**WORK ITEM:**
Can you render the records from the line with "You are a GUI" to the line with "pyautogui.click(x=600, y=598)" as a numbered list, leaving out any blank lines?

**DATA TO PROCESS:**
——

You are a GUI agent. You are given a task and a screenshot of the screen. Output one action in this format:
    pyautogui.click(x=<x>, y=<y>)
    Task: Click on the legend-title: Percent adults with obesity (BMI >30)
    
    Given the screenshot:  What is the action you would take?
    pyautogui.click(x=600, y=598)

——

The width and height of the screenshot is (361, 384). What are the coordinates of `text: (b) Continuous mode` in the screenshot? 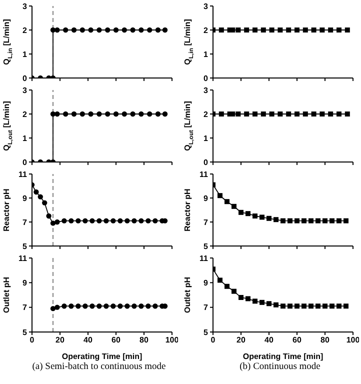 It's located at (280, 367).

——

**TASK RESULT:**
1. You are a GUI agent. You are given a task and a screenshot of the screen. Output one action in this format:
2.     pyautogui.click(x=<x>, y=<y>)
3.     Task: Click on the legend-title: Percent adults with obesity (BMI >30)
4.     Given the screenshot:  What is the action you would take?
5.     pyautogui.click(x=600, y=598)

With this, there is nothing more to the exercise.